> Directives:
1) In the graph theory text, how many vertex-disjoint copies of the complete graph with h vertices does the presented algorithm find, and in what time?
2) List every person named in the graph theory text, giving each one once.
3) Continue the graph theory text from the point where it stops.

> Reading text:

A classical theorem of Hajnal and Szemerédi states that a graph with hk vertices and minimum degree at least (h-1)k contains k vertex disjoint copies of the complete graph with h vertices. Its proof, however, does not yield an efficient algorithm for finding them. By using an incremental approach, an algorithm for finding k-(h-1)^{2} such copies in time O((h+5)!k^{2}) is presented. A conjecture that can be considered a variant of the aforementioned theorem is also suggested along with some evidence to its validity, as well as a conjecture regarding cycles in graphs, that is somewhat related to the El-Zahar Conjecture.

Note: the conjectures in their exact form are now known not to hold. A thorough treatment of what holds is found in: P. Keevash and R. Mycroft, **A multipartite Hajnal-Szemerédi theorem**, J. of Combinatorial Theory Ser. B 114, 187–236 (2015).

**[Disc99]** E. Fischer, **Cycle factors in dense graphs**, * Discrete Mathematics* 197/198 (1999), 309–323.

A conjecture of El-Zahar states that if n_{1},…,n_{l} are integers whose sum is n, with k of them being odd, and G is a graph with n vertices and minimum degree (n+k)/2, then G contains vertex disjoint cycles of sizes n_{1},…,n_{l} respectively. Results regarding the upper bounds on the minimum degree of G that ensures it contains the required cycles are presented for some special cases (mostly cases where n_{1},…,n_{l} are bounded and n is large). These are proved using the Regularity Lemma of Szemerédi, combined with a result proved by an incremental approach, and additional arguments.

> Recorded data:
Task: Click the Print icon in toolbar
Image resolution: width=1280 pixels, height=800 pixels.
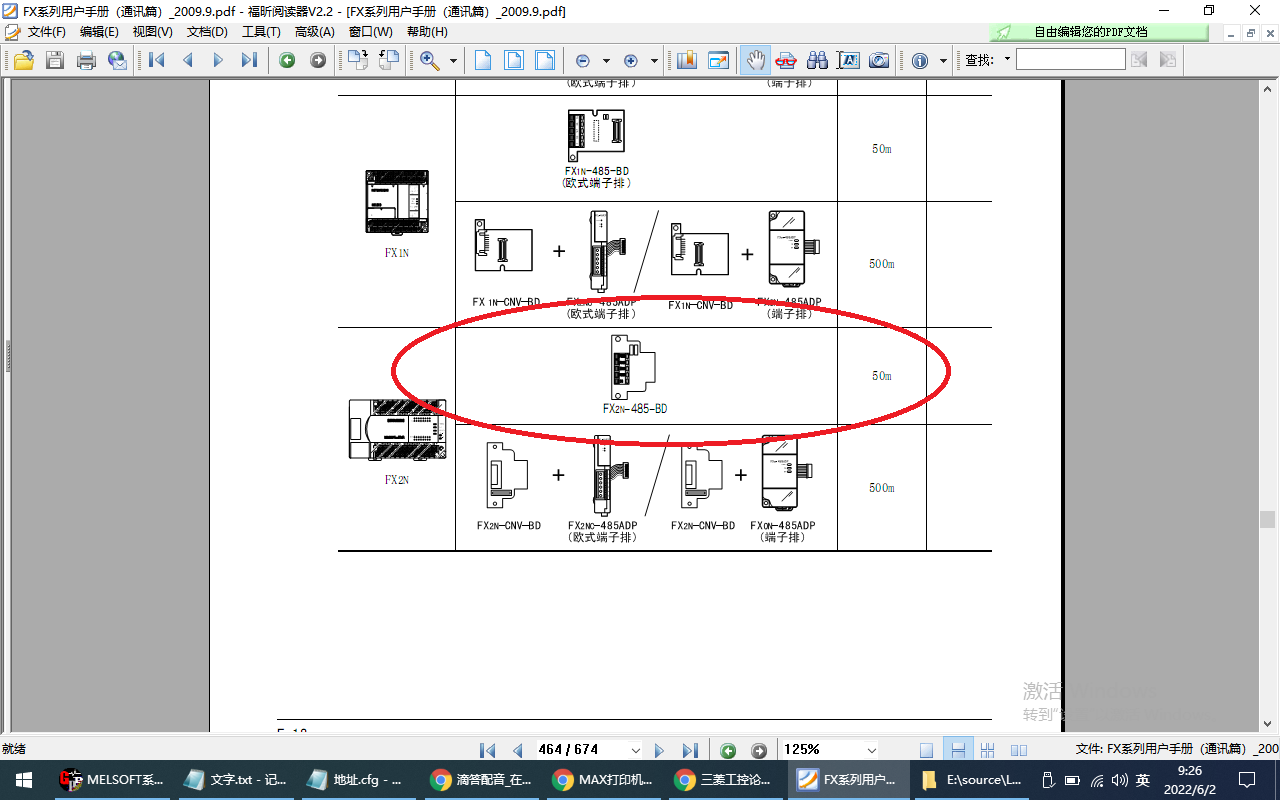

> Answers below:
1) It finds k-(h-1)^{2} copies in time O((h+5)!k^{2}).

2) Hajnal, Szemerédi, El-Zahar, P. Keevash, R. Mycroft, E. Fischer

3)
Later, strong results regarding the El-Zahar Conjecture were proved by Sarmad Abbasi.

**[EJComb99]** E. Fischer, **Induced complete h-partite graphs in dense clique-less graphs**, * The Electronic Journal of Combinatorics* 6 (1999), R43.

This short paper shows, for every fixed h, a and b, that a graph with n vertices and minimum degree at least (h-1)n/h, which does not contain a copy of the complete graph with b vertices, contains (1-o(1))n/ah vertex disjoint induced copies of the complete h-partite graph with a vertices in each color class. The proof of this result, from the aforementioned result of Alon and Yuster dealing with not necessarily induced graphs, is quite simple, but the formulation of the result itself and its connection to other results in this area may be of interest.

**[Comb00]** N. Alon, E. Fischer, M. Krivelevich and M. Szegedy, **Efficient testing of large graphs**, * Combinatorica* 20 (2000), 451–476 (a preliminary version appeared as [FOCS99]).

We call a graph property *testable* if for every 0<ε<1 there exists a randomized algorithm that makes a constant number of queries from the input graph G (a query consisting of a check whether a vertex pair is an edge or not), and distinguishes with high probability between the case that G satisfies the property and the case that no graph differing from G in less than εn^{2} places satisfies it. This notion of testability, that has applications to approximation and machine learning, was first formulated for various combinatorial structures by Rubinfeld and Sudan, and in the context of graphs it was first investigated by Goldreich, Goldwasser and Ron. It is quite different from the traditional complexity notions. In this paper the notion of testability is investigated from the point of view of logic. it is proved that all first order graph properties of type “∃∀” are testable, while there exists a first order property of type “∀∃” that is not testable.

**[JCTA-01]** N. Alon, E. Fischer and M. Szegedy, **Parent-identifying codes**, *Journal of Combinatorial Theory Series A* 95 (2001), 349–359.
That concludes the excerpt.